▶ [THE TASKS]:
1. According to the passage on the minority game, who first introduced a quantum version of the four-player game?
2. Pick up the passage on the minority game after its final sentence and carry it forward.

▶ [EXTRACTED TEXT]:
********

The above game is generalized for multiple players with two choices in the minority game theory. In this game, n non-communicating agents independently make their actions from two available choices, and the main target of the players is to avoid the crowd. The choices are then compared and the players who belong to the smaller group are rewarded with a payoff $ = 1. If two choices are evenly distributed, or all the players make the same choice, no player will get any reward. To get the Nash equilibrium solution, the players must choose their moves randomly, since the deterministic strategy will lead to an undesired outcome where all the players go for the same choice. In this game, the expected payoff E($) for a player can be calculated by the ratio of the number of outcomes that the player is in the minority group and the number of different possible outcomes. For a four-player game, the expected payoff of a player is found to be 1/8, since each player has two minority outcomes out of sixteen possible outcomes. A quantum version of this game for four players was first introduced by Benjamin and Hayden (2001). They have shown that the quantum strategy provides better performance than the classical one for this game. The application of quantum strategy reduces the probability of even distribution of the players between two choices, and this fact is indeed responsible for the outer performance of quantum strategy over classical one. The quantum strategy provides an expected payoff E($) = 1/4 for the four-player game which is twice of the classical payoff.

********

▶ [DATA PROVIDED]:
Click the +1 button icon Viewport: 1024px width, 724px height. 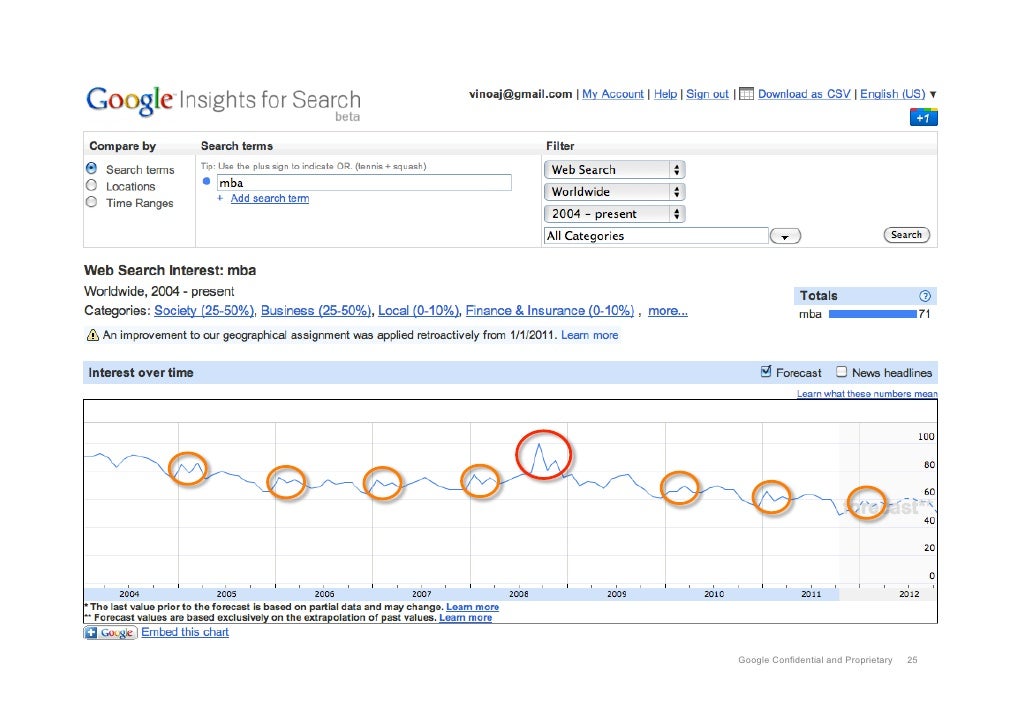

********

▶ [SOLVED TASKS]:
1. Benjamin and Hayden (2001).

2.
4. Quantum KPR Problem

As already mentioned, the Kolkata restaurant problem is a generalization of the minority game, where λN non-communicating agents or players generally have N choices. The classical version of the KPR problem has been discussed in Section 2. This problem is also studied in the quantum mechanical scenario, where the players are represented by different subsystems, and the basis states of the subsystems are different choices. To remind, for the KPR game, each of λN customers chooses a restaurant for getting the lunch from N different choices in parallel decision mode. The players (customers) receive a payoff if their choice is not too crowded, i.e., the number of customers with the same choices is under some threshold limit. For this problem, this limit is considered as one. If more than one customer arrives at any restaurant for their lunch, then one of them is randomly chosen to provide the service, and the others will not get lunch on that day.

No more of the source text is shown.